In lieu of meaningful text, I'm just going to mention I've been exploding all day and now it hurts to breathe, so I'm sure you all understand.

Zaphod42 posted:

What you can do is make whatever static, and then anything can get a static reference to that object easily and call those static methods. But that's approaching what we call a "Singleton" design pattern, which is usually not actually what you want and can be a bad thing.

Instead, if you need to create a dynamic object and then allow other methods outside of main() to access it, what you have to do is pass a reference to that object as a parameter. That or you can have a public method to retrieve the object, and then have the method outside of main() call that method which returns a reference to the object.

My thought process here is that since each rotor object represents a single, specific physical object, it makes sense for them to be static in this specific instance. Does that sound right?

Fergus Mac Roich
Nov 5, 2008

Soiled Meat

Edward_Tohr posted:

My thought process here is that since each rotor object represents a single, specific physical object, it makes sense for them to be static in this specific instance. Does that sound right?

No, that doesn't indicate a reason to make them static. Static means that the variable(or nested class, or a method, or what have you) isn't associated with a particular object of the enclosing class. Make sense? So making them static means that different instances of Enigma don't have their own Rotor objects, there are just Rotor variables in the Enigma "namespace". In this case you might be able to get your code working with static variables, but I recommend you remove static from all of those for now. There is a more correct way to go about what you're doing.

This is a little confusing because main() is itself a static method. So at the beginning of code execution, there is no Enigma object, and thus, without any static variables, no Rotor objects. Do you think you can figure it out from there?

baka kaba
Jul 19, 2003

PLEASE ASK ME, THE SELF-PROFESSED NO #1 PAUL CATTERMOLE FAN IN THE SOMETHING AWFUL S-CLUB 7 MEGATHREAD, TO NAME A SINGLE SONG BY HIS EXCELLENT NU-METAL SIDE PROJECT, SKUA, AND IF I CAN'T PLEASE TELL ME TO
EAT SHIT

Edward_Tohr posted:

My thought process here is that since each rotor object represents a single, specific physical object, it makes sense for them to be static in this specific instance. Does that sound right?

When you have static members of a class (like all your static rotor variables) that means that every instance of that class shares them. So if you have two instances of Enigma, and you set new Rotors on one of them, both Enigmas will see the same Rotors. (Marking them static means they actually become part of the Enigma class itself, not any instance of it)

That might be what you want, but I'm guessing probably you don't. If you make two Enigma objects for whatever reason, would you expect them to be completely independent? If you set the Rotors on one, you wouldn't want that to affect the configuration of the other, right?

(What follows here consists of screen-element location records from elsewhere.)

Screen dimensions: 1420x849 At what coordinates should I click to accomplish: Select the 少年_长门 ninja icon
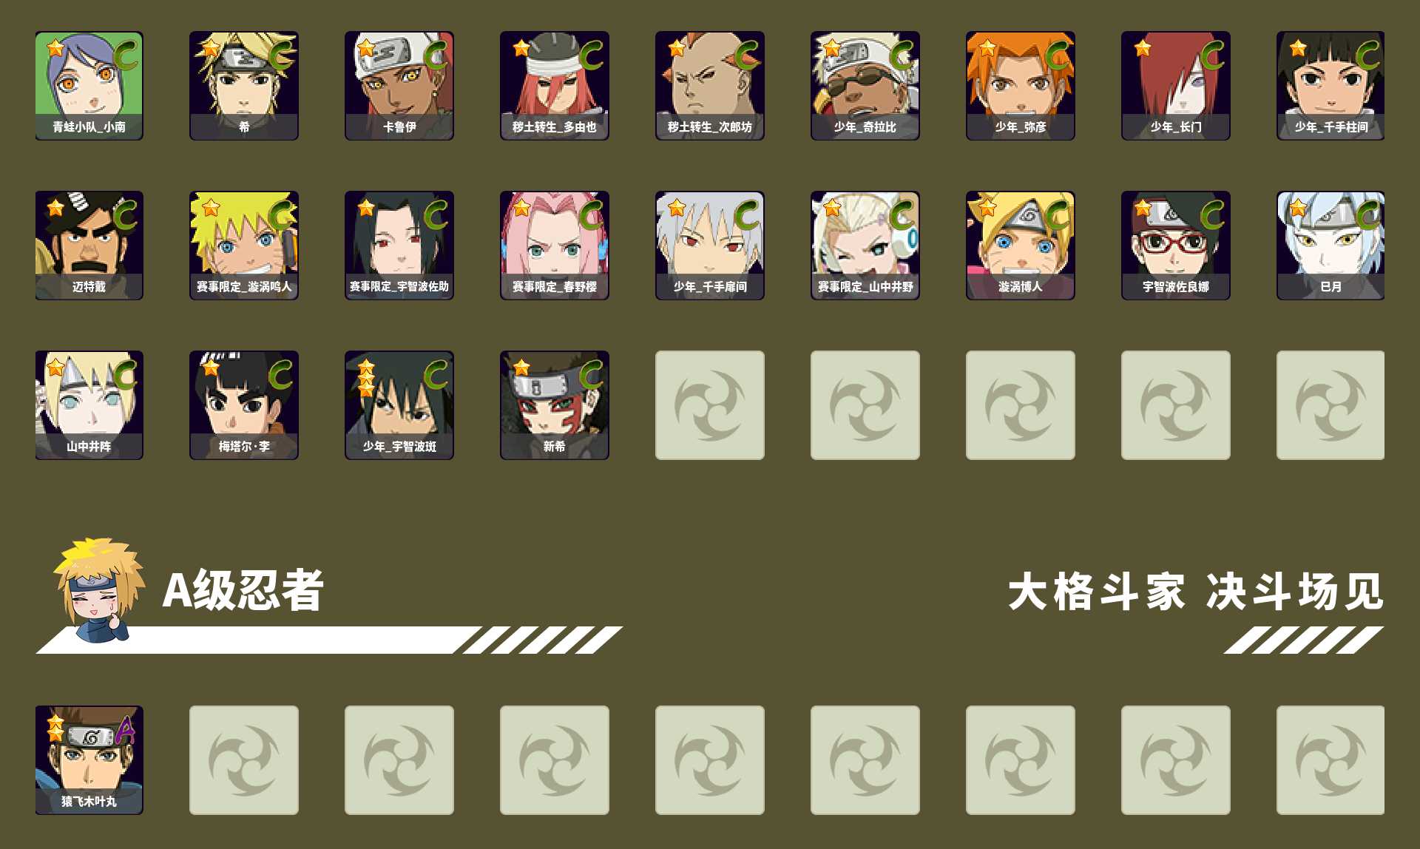pos(1176,86)
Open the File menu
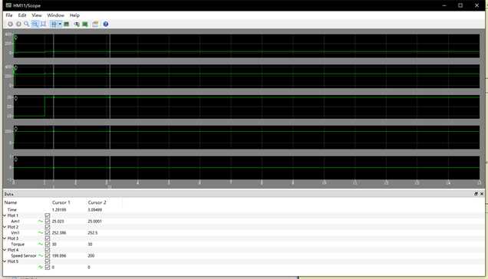The height and width of the screenshot is (279, 488). coord(9,15)
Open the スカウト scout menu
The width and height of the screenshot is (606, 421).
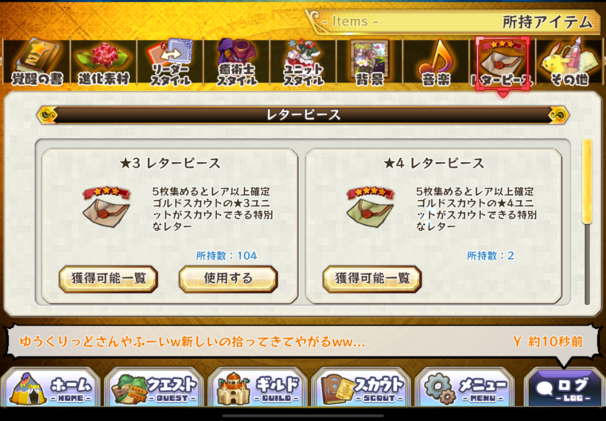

On the other hand, your Rotor definitions (r1 etc.) probably make sense to be static. They're like six fixed configurations that can be used, it's a set that's common to all Enigmas, so that's a good thing to share between them all. Since they don't change, it's a good idea to make them static final, partly so you don't actually change them but also so it's clear that they're fixed, constant elements. If you are planning to let the user change them, this obviously doesn't apply!

Edward_Tohr
Aug 11, 2012

In lieu of meaningful text, I'm just going to mention I've been exploding all day and now it hurts to breathe, so I'm sure you all understand.
Okay, this is starting to make more sense to me now, I think. :v:

Thanks for the help, everyone.

Zaphod42
Sep 13, 2012

If there's anything more important than my ego around, I want it caught and shot now.
Basically, your main() is static. From there, main() should create an Enigma object instance (instance meaning dynamic, not static), and then either Enigma builds Rotor instances or main() builds rotor instances and then passes them to Enigma, and Enigma holds a reference to them.

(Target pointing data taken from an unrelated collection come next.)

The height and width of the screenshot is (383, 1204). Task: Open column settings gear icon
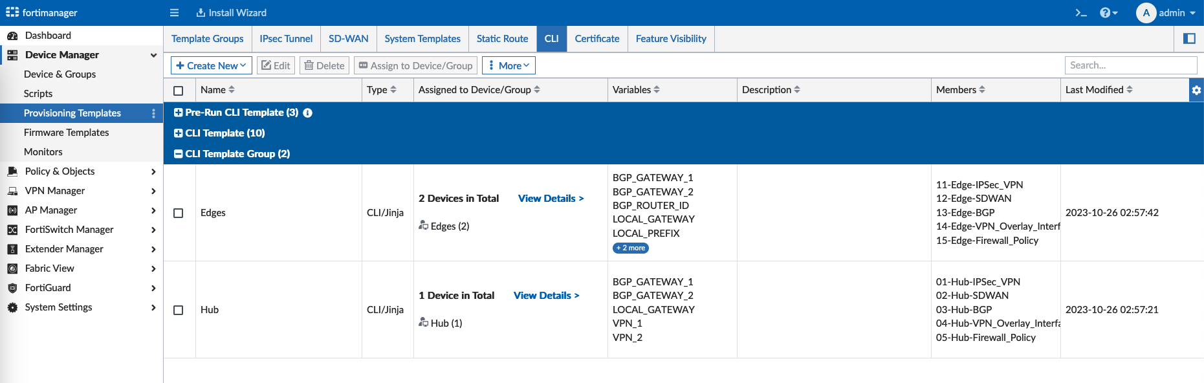click(x=1196, y=90)
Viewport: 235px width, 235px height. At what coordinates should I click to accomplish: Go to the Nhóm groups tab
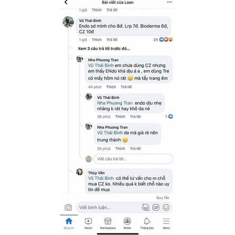click(127, 223)
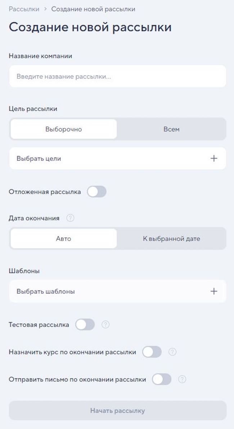Open the Выбрать цели selection field
This screenshot has width=234, height=429.
(108, 158)
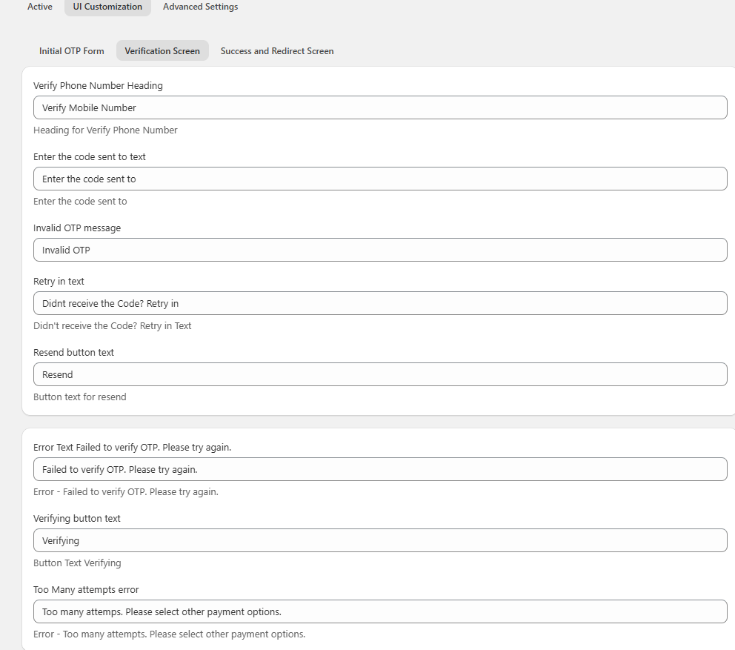
Task: Open the Success and Redirect Screen sub-tab
Action: pos(277,51)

It may actually help clarify things to break main() out into a separate class.

code:
class Main
{
    //Static method
    public static void main(String[] args){
        //creating new instance of Enigma class
        Enigma mainEnigma = new Enigma();

        Rotor rot1 = new Rotor("EKMFLGDQVZNTOWYHXUSPAIBRCJ",0,17);

        //repeat this for each rotor

        //calling method on instance
        mainEnigma.enigma(rot1, rot2, rot3, reflector, plugboard);
    }

}
That's about how it should look. Then the mainEnigma instance of Enigma would handle processing from there.

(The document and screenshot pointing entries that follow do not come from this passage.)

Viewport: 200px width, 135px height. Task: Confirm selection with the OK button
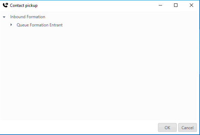point(167,127)
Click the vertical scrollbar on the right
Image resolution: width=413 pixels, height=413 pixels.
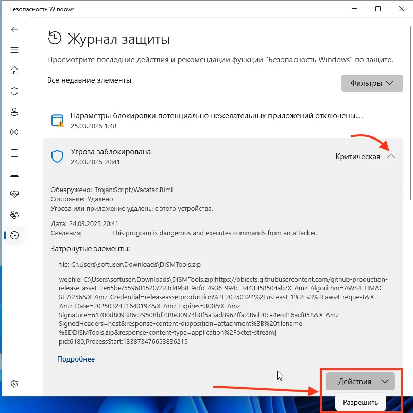click(x=411, y=113)
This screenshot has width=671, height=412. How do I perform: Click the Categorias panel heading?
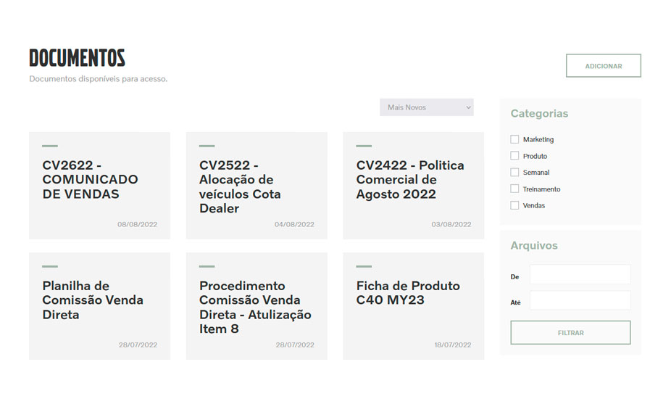point(539,114)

That should help clarify things. There's nothing to the Main class other than the main() method, so you don't have to think about if Main is static or dynamic, it'll always just be a static main() method to get things started, but then from there you roll up instances and invoke methods on them. Most things other than main() should not be static unless you have a reason for doing so.

Zaphod42 fucked around with this message at 22:17 on Feb 18, 2016

HFX
Nov 29, 2004
Are their any issues with threading with the following code? Specifically, I am wondering if I can trust the HttpServletRequest to be injected by the same request as ContainerReqeust. Also, can I be guaranteed, the HttpServletRequest will not gain a new context in the middle of executing the filter method?

code:
public class TestFilter implements ContainerRequestFilter {
  @Context
  private HttpServletRequest httpServletRequest;
  
  @Override
  public ContainerRequest filter(ContainerRequest request) {
    return null;
  }
}
I am digging into a front end production issue and it has been a while since I reviewed thread safety and using Jersey restful webservices.

Edit: Nevermind, I found the answer. For everyones reference, it should be safe.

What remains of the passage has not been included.